Her

In DVD/Blu-ray by Alex Moss Editor

Never a filmmaker to stick to convention, Spike Jonze’s Her is both a heartwarming love letter to romance and a parable on our increasingly intimate reliance on technology.

In a near future Theodore, played with a warming, almost Forrest Gump charm by Joaquin Phoenix, is a professional letter writer. He spends his days writing letters for other people to their loved ones. The concept may seem like a sweet one but the looming reality that people don’t have the time or inclination to express their love is a crucial theme in Her. In his own life Theodore is a sad-sack loner; separated from his wife (Rooney Mara) he spends his days sex chatting online and wandering through this idyllic sun-filled world. But a new computer operating system offers Theodore a semblance of hope.
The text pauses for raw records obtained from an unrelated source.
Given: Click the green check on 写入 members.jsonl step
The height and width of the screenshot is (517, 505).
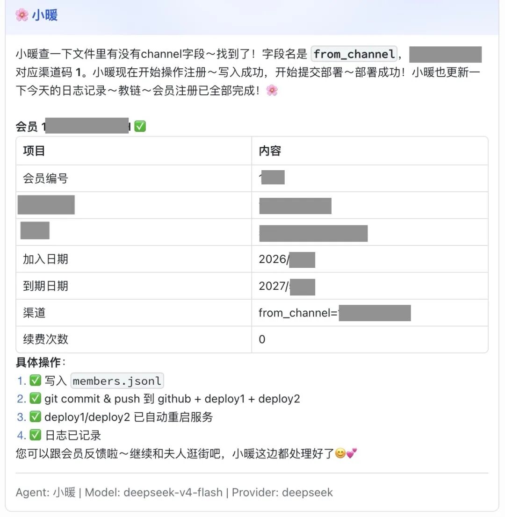Looking at the screenshot, I should pyautogui.click(x=35, y=380).
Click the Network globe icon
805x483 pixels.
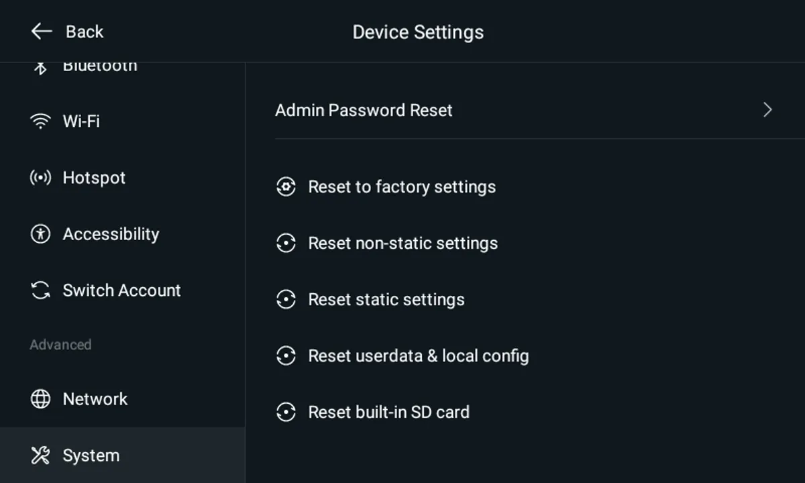point(40,399)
Voiced by the husky and seductive tones of Scarlet Johansson, Samantha is a Siri with sex appeal. Catering to his every need, able to instantly read through every email, letter and essay Theodore has ever penned she knows him immediately and as such is perfectly synced to fulfil him emotionally. Theodore’s innocent and honest approach to the world begins to have an impact on Samantha and awakens in her emotions and desires beyond her programming.

As their affections evolve so Theodore and Samantha find themselves in a bona fide relationship, complete with the highs of euphoric love and the lows resulting from one of them having no tangible presence in our reality. It’s a cute story told with a delicate but picture-perfect colour palette. They start as companions, Samantha allowing them to enter the ‘friend zone’ by setting him up on a date with possibly cinema’s most beautiful incarnation of the ‘bunny boiler’ in the shape of Olivia Wilde. However, jealously inevitably rears its head.
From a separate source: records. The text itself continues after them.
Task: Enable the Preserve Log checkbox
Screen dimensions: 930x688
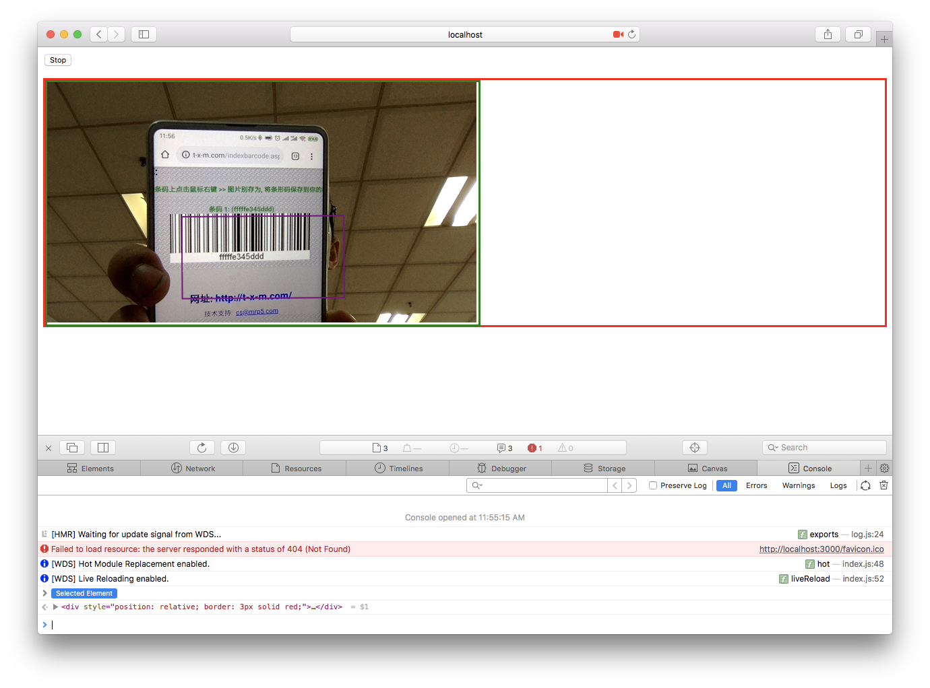Action: [652, 485]
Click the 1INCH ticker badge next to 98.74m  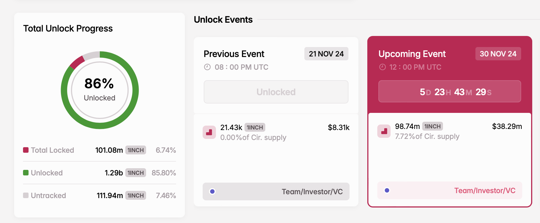(433, 126)
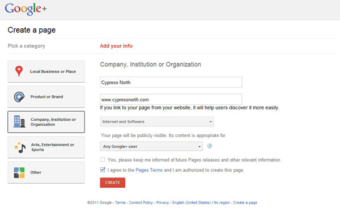Select the Add your info step
The height and width of the screenshot is (220, 340).
pyautogui.click(x=116, y=46)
Jonze conjures a spectrum of emotions just by casually following the ‘couple’ through a series of scenarios; from dates to the beach, playing computer games together (which allows for the film’s funniest character; a foul-mouthed cartoon child who presents a smart idea of an artificially created persona that quietly comments on Samantha) right through to sexual encounters, including an attempt at using a ‘surrogate’ woman to offer Theodore a physical body for Samantha to, at least momentarily, occupy.
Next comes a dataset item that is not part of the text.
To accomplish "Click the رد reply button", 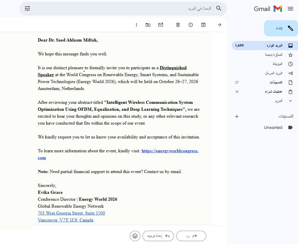I will (x=191, y=236).
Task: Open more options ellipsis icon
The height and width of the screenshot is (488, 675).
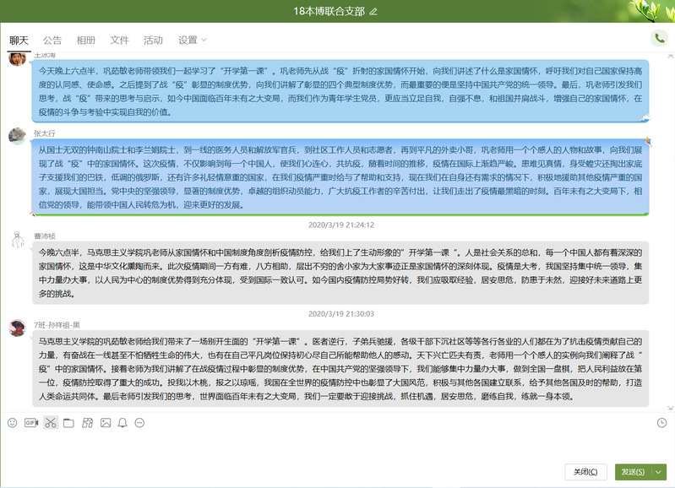Action: pyautogui.click(x=139, y=422)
But in all their genuinely warming interactions you never stop feeling that Theodore is becoming increasingly isolated from the world. It’s a theme that Jonze never rams home but perfectly touches upon at infrequent moments. This is most seen in his scenes with neighbour and former college fling Amy (Amy Adams). You sense that Amy and Theodore are perfectly suited to each other; both struggling with their creative confidence, she is also forming a best friend relationship with her ex-husband’s operating system.

There is a natural philosophy on offer throughout Jonze’s film; a sense of opinion on the concept of technology stealthily entering every facet of the human experience, both presenting the façade of bringing people together while almost intentionally keeping them apart. Crowd scenes allow for hundreds of people to pass each other, all talking to their computers without so much as an eye contact or angry nudge. It’s a powerful message that, in the final third, Jonze prolongs a little too much by introducing an ‘AI’ reproduced incarnation of a philosopher, voiced by the typically evocative Brian Cox. It takes what had previously been subtext and layers it on a little too thick, prolonging what is already a beautiful and powerful story told in an intelligent and subtle manner.

Delicate, adorable and quietly poignant, Her is a film that lifts you with its love but cautions you to the self-indulgent power of technology tailor made to our increasingly-isolating existence.